Casualties and losses
- Unknown: Unknown

= Battle of Brest (1596) =

1596 battle during the Ottoman–Croatian Wars

The Battle of Brest (1596) (Bitka kod Bresta) was fought on September 19, 1596 between the Ottoman forces of Achmed Hafis Pasha, Beylerbey of Vidin, and the Germanic and Croatian forces led by Ivan Drašković, Ban of Croatia. The battle was a part of the Croatian–Ottoman wars and Ottoman–Habsburg wars between the Ottoman Empire and the Habsburg monarchy.

== Prelude ==

Brest is a village near Petrinja, on the left bank of the Kupa river. In 1562, a small fortress (lat. castellum) was built there in order to defend against frequent Ottoman raids. In 1592, Hasan Pasha Predojević built the fortress of Petrinja nearby, and defeated a joint Styrian-Croatian army gathered to oppose him in the battle of Brest.
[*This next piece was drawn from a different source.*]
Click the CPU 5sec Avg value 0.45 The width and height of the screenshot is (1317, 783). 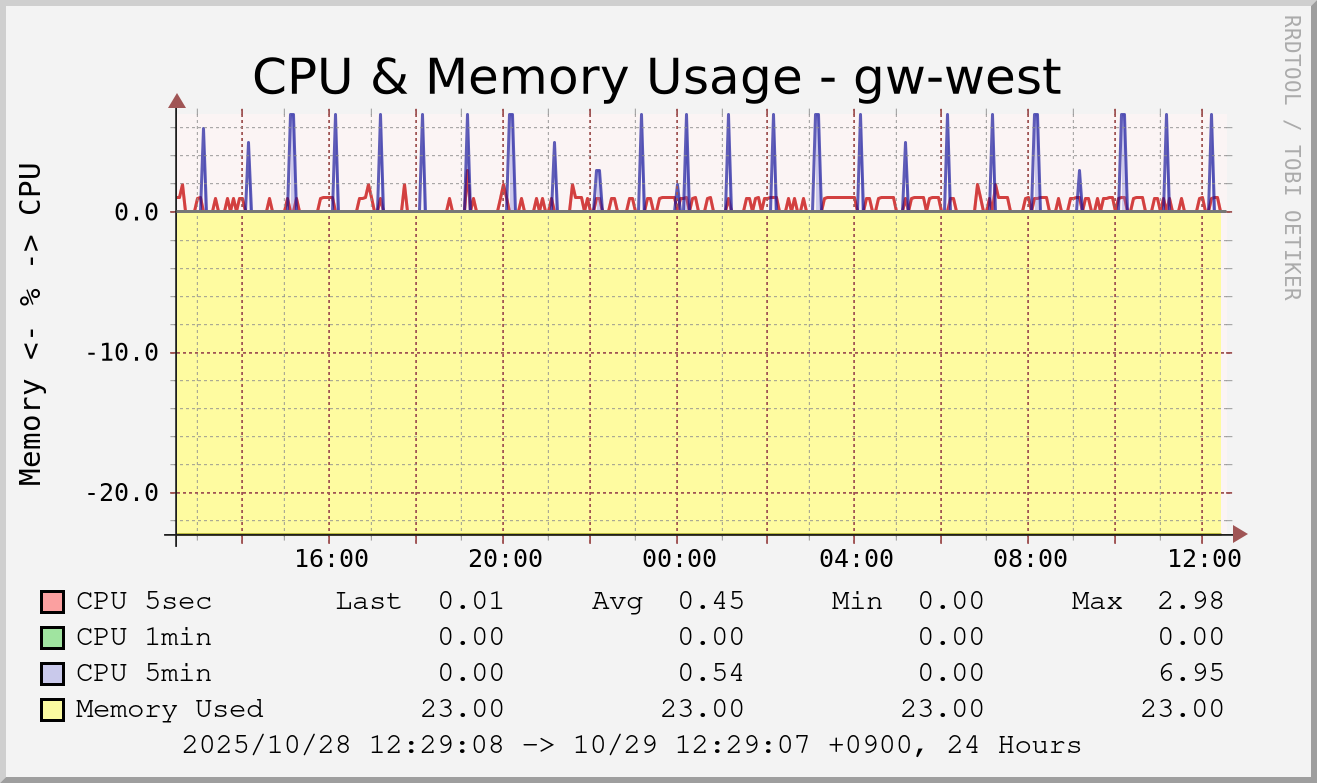[710, 601]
After their victory, the Ottomans sacked and burned the fortress of Brest and raided Turopolje region.

== Battle ==
Forces of Ahmed Hafis Pasha, Beylerbey of Vidin, reinforced by troops of Bosnian Beylerbey Hodaberdi, besieged Petrinja on September 10, 1596. In response, by September 19, 5,000 - 6,000 Christian troops gathered on the left bank of the Kupa river, under Croatian ban Ivan Drašković, colonel Juraj Lenković, and Johan Herberstein of the Military Frontier.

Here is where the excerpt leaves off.